== Exercise materials ==
--- START ---

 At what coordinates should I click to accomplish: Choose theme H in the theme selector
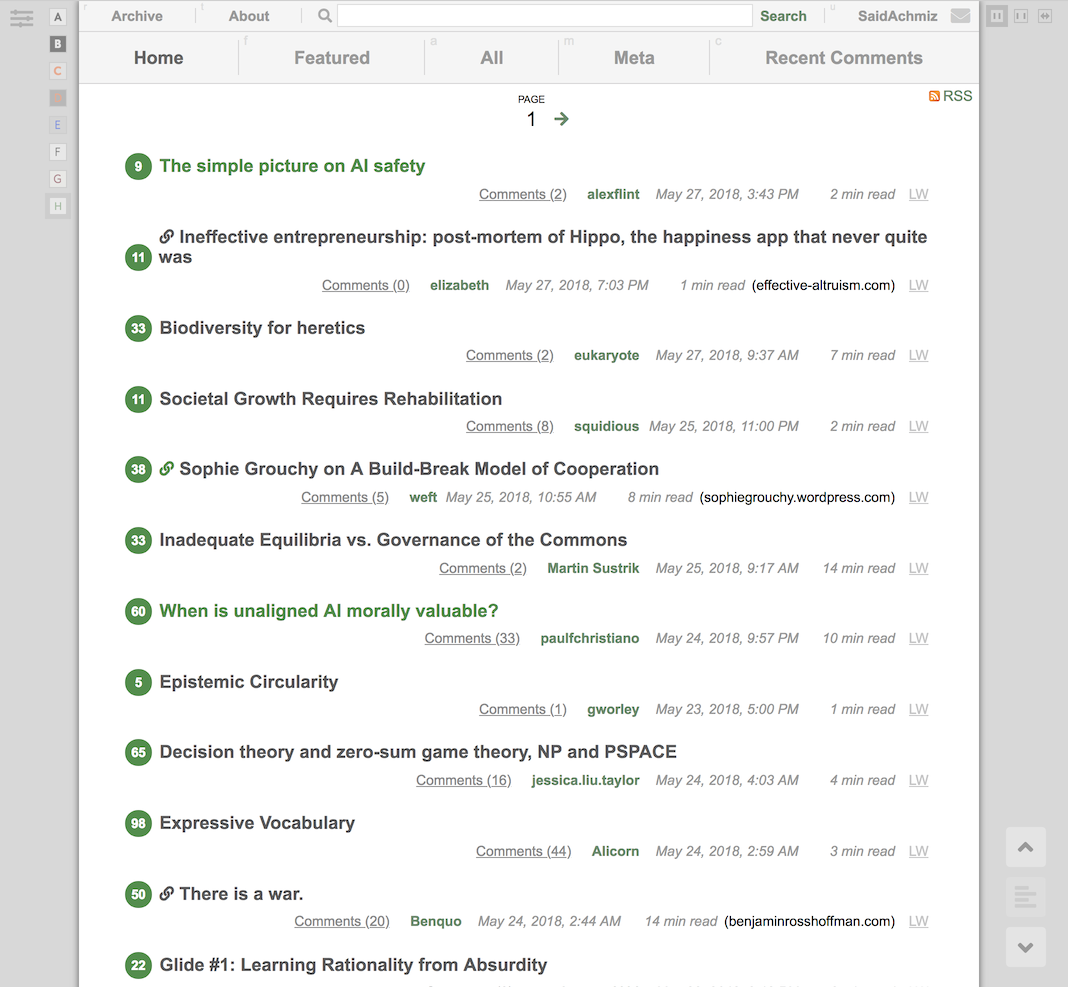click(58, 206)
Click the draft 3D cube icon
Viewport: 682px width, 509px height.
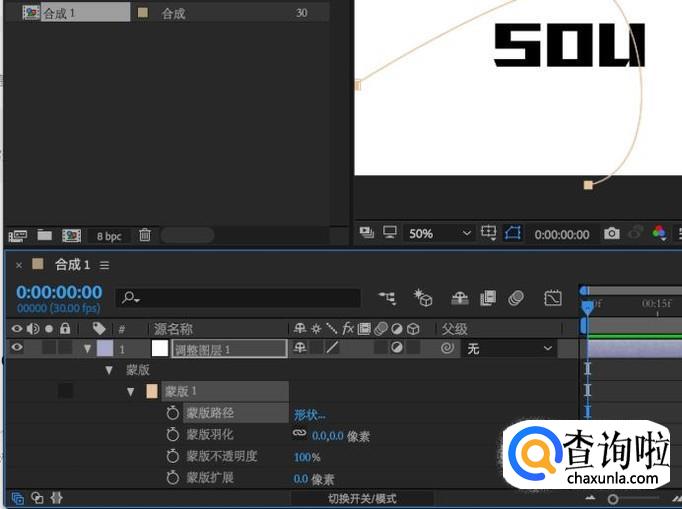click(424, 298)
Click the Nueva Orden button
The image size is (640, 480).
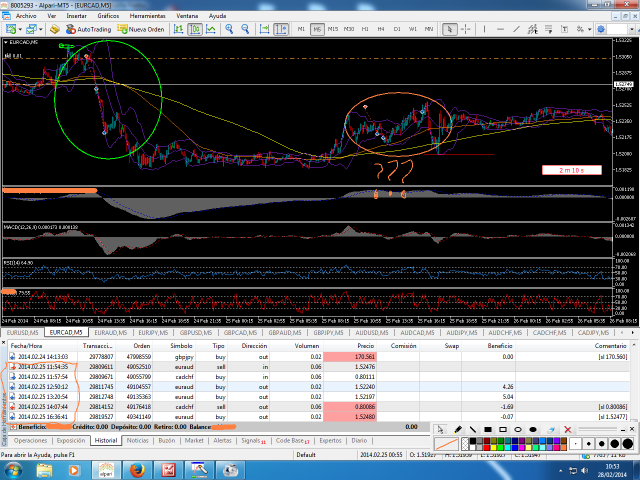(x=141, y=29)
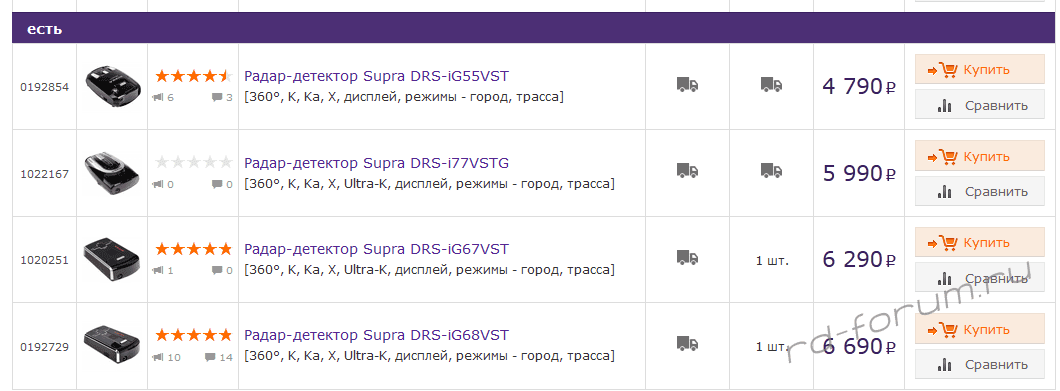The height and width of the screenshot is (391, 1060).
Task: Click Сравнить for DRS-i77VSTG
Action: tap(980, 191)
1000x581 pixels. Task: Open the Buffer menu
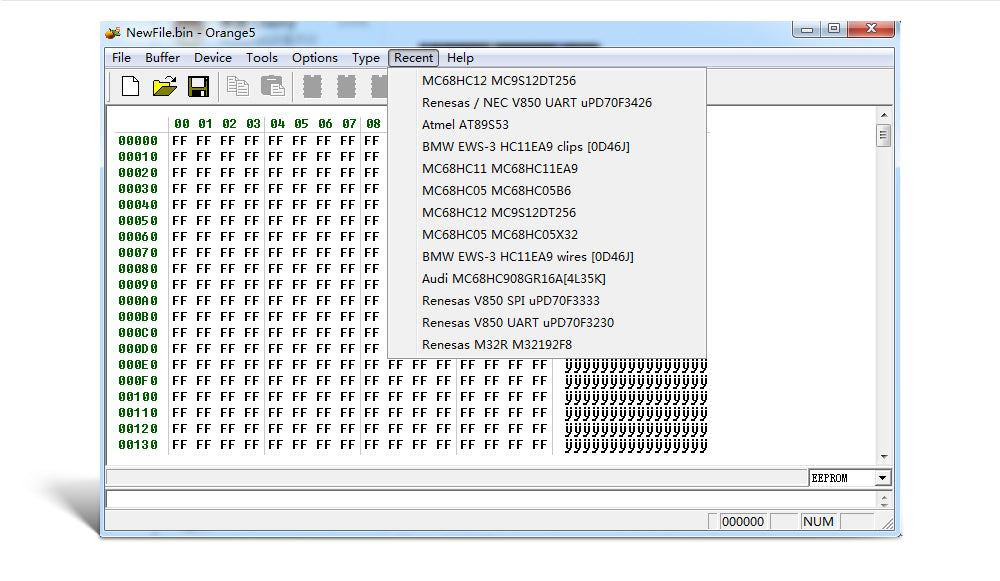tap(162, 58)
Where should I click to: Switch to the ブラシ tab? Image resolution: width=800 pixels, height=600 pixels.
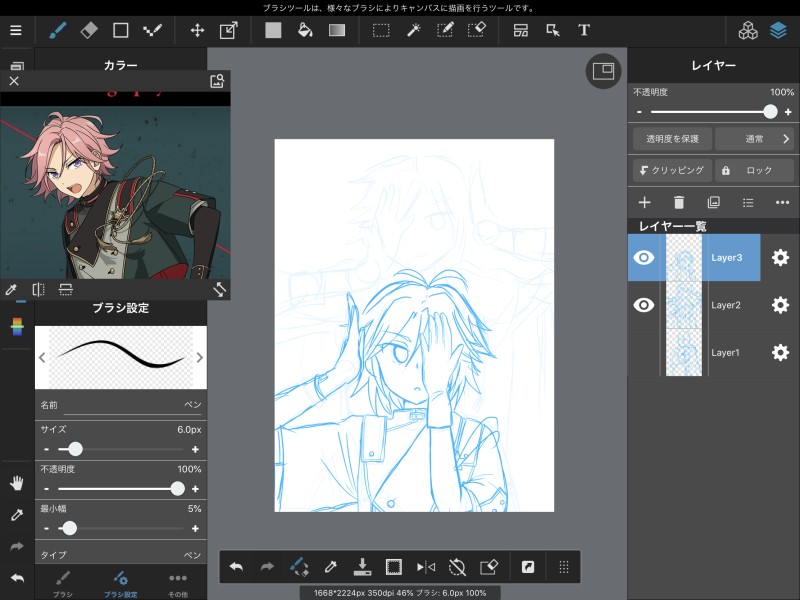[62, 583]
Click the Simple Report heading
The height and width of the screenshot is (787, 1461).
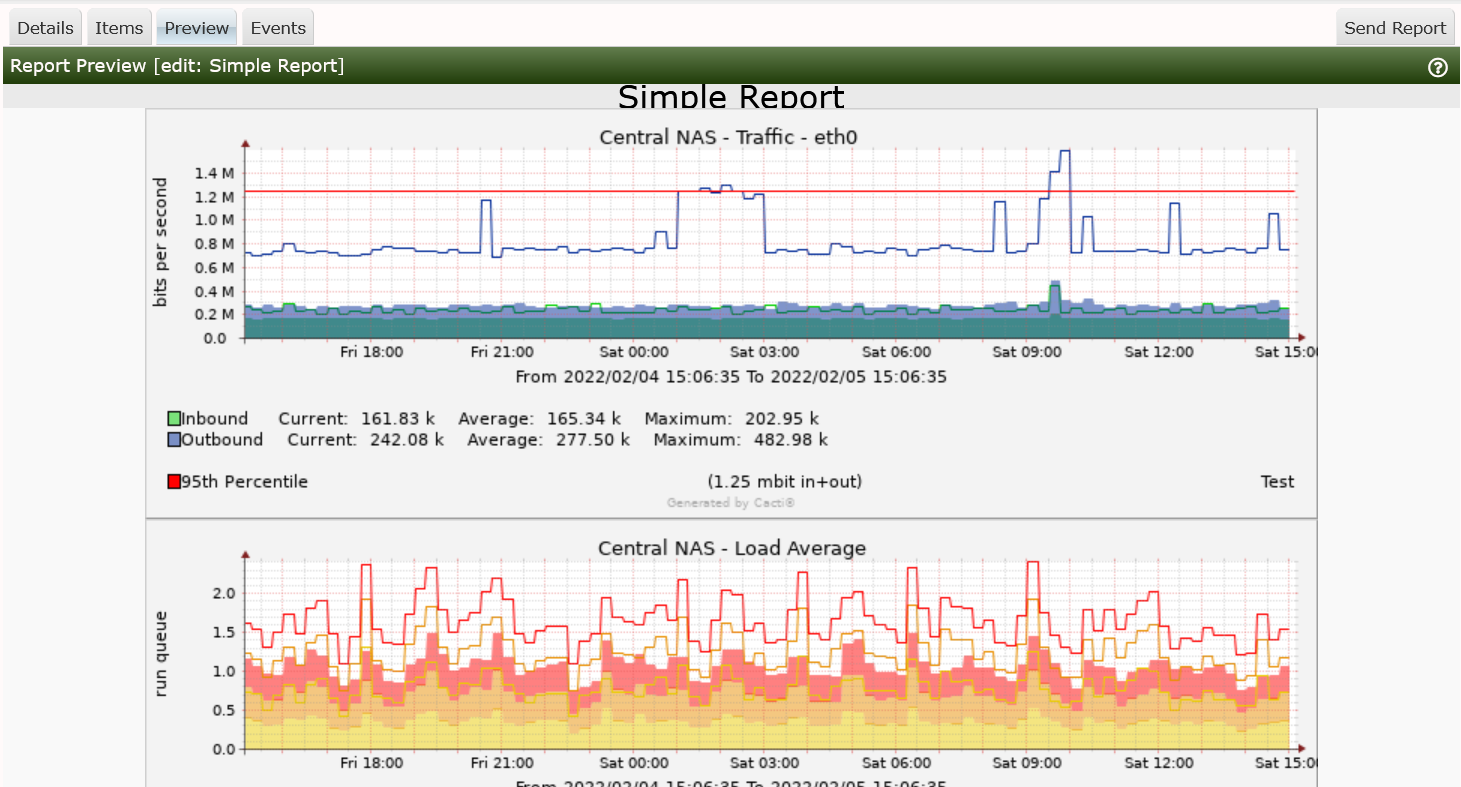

--- END ---

== Problem description ==
All records are to be reproduced exactly; the pictures are to be omitted.

== Response below ==
 At what coordinates should I click to accomplish: Choose theme H in the theme selector
click(58, 206)
Click the draft 3D cube icon
Viewport: 682px width, 509px height.
click(424, 298)
Click the Nueva Orden button
The image size is (640, 480).
(x=141, y=29)
The height and width of the screenshot is (391, 1060).
Task: Click Сравнить for DRS-i77VSTG
Action: tap(980, 191)
1000x581 pixels. Task: Open the Buffer menu
tap(162, 58)
Where should I click to: Switch to the ブラシ tab? Image resolution: width=800 pixels, height=600 pixels.
[62, 583]
Click the Simple Report heading
The height and width of the screenshot is (787, 1461).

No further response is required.